Description of the task
Leave out every line before the one containing "Enviar (1066, 2030)", and repeat the rest of the material below exactly, that line included.

Supplied data
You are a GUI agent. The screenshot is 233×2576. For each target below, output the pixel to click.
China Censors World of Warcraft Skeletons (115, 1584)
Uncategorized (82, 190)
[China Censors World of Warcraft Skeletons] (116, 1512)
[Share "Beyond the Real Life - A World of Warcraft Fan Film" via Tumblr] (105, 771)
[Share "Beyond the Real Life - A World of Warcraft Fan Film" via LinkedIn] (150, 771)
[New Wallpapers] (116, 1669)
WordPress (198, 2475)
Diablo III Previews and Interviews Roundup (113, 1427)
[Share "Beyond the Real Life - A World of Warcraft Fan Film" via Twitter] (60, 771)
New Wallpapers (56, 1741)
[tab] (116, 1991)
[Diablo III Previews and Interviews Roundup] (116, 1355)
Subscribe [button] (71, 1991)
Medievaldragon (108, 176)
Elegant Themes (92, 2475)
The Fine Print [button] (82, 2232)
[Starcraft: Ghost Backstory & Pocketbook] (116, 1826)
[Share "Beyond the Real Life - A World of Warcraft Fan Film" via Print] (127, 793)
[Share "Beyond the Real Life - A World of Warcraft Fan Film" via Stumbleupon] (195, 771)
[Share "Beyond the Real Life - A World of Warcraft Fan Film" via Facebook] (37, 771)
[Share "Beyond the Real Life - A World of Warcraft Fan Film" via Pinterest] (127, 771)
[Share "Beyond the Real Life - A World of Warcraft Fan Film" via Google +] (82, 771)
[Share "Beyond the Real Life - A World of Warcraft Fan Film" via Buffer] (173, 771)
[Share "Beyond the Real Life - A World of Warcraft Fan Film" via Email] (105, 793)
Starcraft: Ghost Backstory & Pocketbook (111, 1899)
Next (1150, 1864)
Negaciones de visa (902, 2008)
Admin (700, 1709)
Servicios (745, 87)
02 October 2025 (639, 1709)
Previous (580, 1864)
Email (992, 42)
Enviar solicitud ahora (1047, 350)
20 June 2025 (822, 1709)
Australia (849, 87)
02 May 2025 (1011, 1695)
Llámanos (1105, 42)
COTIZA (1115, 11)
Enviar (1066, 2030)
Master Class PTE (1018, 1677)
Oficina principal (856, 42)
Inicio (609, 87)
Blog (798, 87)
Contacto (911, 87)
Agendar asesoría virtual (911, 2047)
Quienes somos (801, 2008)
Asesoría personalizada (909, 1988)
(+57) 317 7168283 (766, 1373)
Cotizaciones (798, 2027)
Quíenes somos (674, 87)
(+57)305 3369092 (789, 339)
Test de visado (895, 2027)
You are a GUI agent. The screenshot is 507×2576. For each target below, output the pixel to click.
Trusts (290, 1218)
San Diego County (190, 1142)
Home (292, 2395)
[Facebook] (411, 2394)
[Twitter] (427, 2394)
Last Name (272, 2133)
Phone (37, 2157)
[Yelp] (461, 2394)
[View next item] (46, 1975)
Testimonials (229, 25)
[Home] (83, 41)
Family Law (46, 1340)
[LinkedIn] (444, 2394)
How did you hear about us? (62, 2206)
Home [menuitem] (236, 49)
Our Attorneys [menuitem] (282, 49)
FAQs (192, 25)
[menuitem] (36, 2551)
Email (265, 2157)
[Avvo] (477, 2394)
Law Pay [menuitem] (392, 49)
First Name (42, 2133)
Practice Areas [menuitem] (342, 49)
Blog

Your response
Enviar (1066, 2030)
Master Class PTE (1018, 1677)
Oficina principal (856, 42)
Inicio (609, 87)
Blog (798, 87)
Contacto (911, 87)
Agendar asesoría virtual (911, 2047)
Quienes somos (801, 2008)
Asesoría personalizada (909, 1988)
(+57) 317 7168283 (766, 1373)
Cotizaciones (798, 2027)
Quíenes somos (674, 87)
(+57)305 3369092 (789, 339)
Test de visado (895, 2027)
You are a GUI agent. The screenshot is 507×2576. For each target below, output the pixel to click.
Trusts (290, 1218)
San Diego County (190, 1142)
Home (292, 2395)
[Facebook] (411, 2394)
[Twitter] (427, 2394)
Last Name (272, 2133)
Phone (37, 2157)
[Yelp] (461, 2394)
[View next item] (46, 1975)
Testimonials (229, 25)
[Home] (83, 41)
Family Law (46, 1340)
[LinkedIn] (444, 2394)
How did you hear about us? (62, 2206)
Home [menuitem] (236, 49)
Our Attorneys [menuitem] (282, 49)
FAQs (192, 25)
[menuitem] (36, 2551)
Email (265, 2157)
[Avvo] (477, 2394)
Law Pay [menuitem] (392, 49)
First Name (42, 2133)
Practice Areas [menuitem] (342, 49)
Blog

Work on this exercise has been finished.